*** Opening LISTED ENTRIES ***
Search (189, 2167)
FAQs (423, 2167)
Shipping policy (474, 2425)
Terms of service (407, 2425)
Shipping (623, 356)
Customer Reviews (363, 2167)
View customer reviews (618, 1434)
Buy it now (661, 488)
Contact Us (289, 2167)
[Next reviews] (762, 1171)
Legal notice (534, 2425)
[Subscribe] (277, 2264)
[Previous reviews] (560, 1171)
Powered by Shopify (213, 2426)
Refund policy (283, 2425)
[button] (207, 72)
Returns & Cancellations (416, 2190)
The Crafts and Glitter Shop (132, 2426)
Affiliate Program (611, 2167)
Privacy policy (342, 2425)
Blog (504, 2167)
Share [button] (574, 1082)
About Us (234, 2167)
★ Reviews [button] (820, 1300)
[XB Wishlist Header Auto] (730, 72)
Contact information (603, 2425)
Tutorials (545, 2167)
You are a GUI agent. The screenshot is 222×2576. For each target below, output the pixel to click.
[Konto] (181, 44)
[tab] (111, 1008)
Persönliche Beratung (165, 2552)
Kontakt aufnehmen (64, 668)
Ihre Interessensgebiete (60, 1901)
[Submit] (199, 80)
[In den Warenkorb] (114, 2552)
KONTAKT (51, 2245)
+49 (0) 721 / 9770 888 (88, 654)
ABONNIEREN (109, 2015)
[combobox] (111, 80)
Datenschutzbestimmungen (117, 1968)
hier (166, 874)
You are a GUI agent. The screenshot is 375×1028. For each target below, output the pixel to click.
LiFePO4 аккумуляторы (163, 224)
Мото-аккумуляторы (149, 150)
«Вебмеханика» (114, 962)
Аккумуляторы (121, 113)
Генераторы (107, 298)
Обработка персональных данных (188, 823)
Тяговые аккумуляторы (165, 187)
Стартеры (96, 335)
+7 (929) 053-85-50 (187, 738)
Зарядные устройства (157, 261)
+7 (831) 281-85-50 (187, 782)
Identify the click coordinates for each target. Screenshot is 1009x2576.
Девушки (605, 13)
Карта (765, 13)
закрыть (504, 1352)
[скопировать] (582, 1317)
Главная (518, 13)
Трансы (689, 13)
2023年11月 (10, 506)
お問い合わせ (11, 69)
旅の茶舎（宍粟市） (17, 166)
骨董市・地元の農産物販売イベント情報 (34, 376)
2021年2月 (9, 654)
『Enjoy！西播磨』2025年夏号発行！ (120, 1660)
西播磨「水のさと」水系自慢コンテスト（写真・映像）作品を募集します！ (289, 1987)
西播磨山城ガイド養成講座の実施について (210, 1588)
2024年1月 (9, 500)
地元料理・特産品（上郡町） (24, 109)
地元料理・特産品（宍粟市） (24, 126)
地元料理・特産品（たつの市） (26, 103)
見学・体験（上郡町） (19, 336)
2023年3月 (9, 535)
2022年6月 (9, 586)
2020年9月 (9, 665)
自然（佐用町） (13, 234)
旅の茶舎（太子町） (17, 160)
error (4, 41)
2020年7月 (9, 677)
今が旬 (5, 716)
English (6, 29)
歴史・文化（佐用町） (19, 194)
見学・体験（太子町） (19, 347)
*** Closing LISTED ENTRIES ***
EXERCISE OBJECTIVE:
Write down every line of the data above that includes the string "pixel".

SOLUTION FOR THIS TASK:
You are a GUI agent. The screenshot is 222×2576. For each target below, output the pixel to click.
You are a GUI agent. The screenshot is 375×1028. For each target below, output the pixel to click.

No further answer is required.